--- BEGIN ---

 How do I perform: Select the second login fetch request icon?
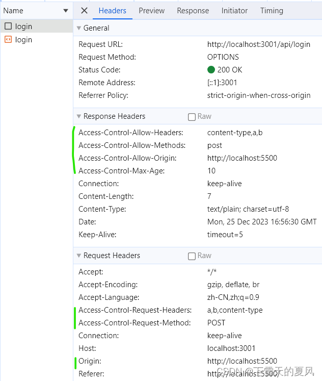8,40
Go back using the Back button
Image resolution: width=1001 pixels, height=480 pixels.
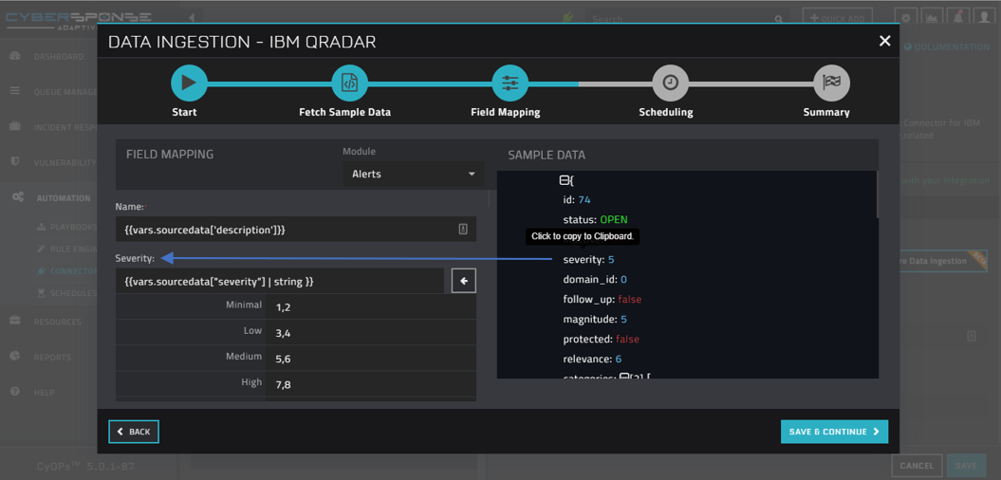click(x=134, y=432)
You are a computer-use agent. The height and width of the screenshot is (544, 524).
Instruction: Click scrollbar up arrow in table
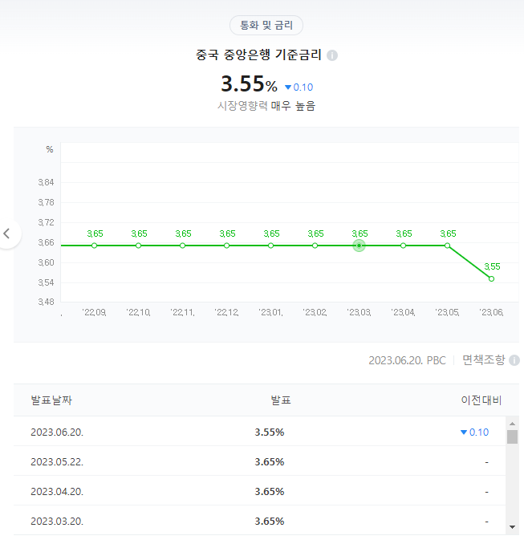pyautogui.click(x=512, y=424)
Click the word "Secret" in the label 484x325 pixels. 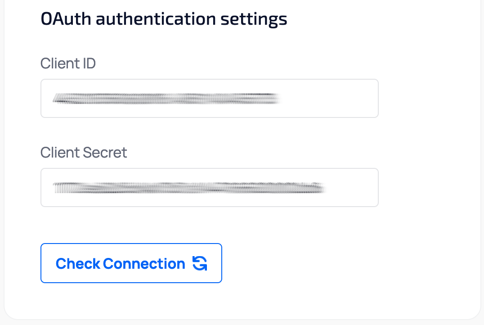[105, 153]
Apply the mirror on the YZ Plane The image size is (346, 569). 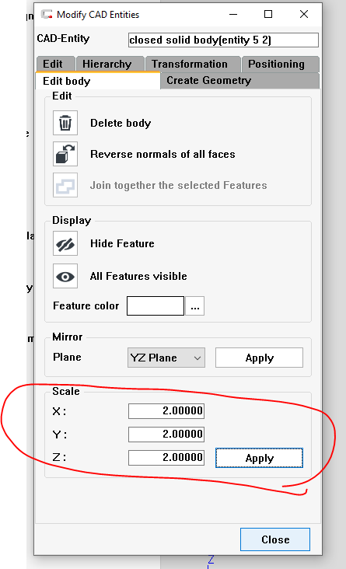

--- END ---

Output the rows from the first one through the line containing "click(x=134, y=432)", inclusive, reproducing them verbatim. Omit the pictures.

> [TASK ANSWER]:
 How do I perform: Select the second login fetch request icon?
8,40
Go back using the Back button
Image resolution: width=1001 pixels, height=480 pixels.
click(x=134, y=432)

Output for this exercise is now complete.